*To do*: Can you reproduce the records below verbatim, from the line with "511x288 pixels. How" up to and including the last line of the records?

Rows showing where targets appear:
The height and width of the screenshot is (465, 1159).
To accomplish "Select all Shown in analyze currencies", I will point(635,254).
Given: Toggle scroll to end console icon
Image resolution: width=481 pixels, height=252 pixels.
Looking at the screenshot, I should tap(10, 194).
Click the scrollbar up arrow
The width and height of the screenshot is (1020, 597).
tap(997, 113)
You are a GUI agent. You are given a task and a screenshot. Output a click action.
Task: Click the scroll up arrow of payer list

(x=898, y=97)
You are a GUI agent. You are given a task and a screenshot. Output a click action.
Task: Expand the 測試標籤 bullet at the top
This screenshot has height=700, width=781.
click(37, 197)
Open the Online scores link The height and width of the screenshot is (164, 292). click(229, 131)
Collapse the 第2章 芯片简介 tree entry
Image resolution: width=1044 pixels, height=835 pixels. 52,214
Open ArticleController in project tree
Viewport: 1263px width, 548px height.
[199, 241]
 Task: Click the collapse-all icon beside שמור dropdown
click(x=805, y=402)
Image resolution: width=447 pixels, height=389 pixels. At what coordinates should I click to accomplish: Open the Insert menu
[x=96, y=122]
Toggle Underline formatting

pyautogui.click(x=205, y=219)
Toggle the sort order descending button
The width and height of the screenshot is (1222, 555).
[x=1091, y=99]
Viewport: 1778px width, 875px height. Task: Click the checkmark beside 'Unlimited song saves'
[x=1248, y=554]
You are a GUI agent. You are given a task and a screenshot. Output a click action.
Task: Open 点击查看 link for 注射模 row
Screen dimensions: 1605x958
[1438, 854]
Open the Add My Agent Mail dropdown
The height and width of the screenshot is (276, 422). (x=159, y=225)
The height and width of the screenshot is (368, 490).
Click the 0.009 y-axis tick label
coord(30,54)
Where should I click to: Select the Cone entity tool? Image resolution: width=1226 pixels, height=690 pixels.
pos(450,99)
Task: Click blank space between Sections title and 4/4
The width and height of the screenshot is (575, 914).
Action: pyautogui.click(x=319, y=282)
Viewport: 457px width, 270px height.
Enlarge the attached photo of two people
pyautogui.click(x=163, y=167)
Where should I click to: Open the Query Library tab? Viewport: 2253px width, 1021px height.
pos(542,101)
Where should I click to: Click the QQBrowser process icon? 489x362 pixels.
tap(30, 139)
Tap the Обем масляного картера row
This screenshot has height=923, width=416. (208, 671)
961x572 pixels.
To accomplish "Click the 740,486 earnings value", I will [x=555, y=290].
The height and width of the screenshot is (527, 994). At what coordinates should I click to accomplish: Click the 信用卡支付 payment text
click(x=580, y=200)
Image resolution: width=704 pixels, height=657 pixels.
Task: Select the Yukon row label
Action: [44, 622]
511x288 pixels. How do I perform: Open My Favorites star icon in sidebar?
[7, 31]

*Written answer*:
511x288 pixels. How do I perform: Open My Favorites star icon in sidebar?
[7, 31]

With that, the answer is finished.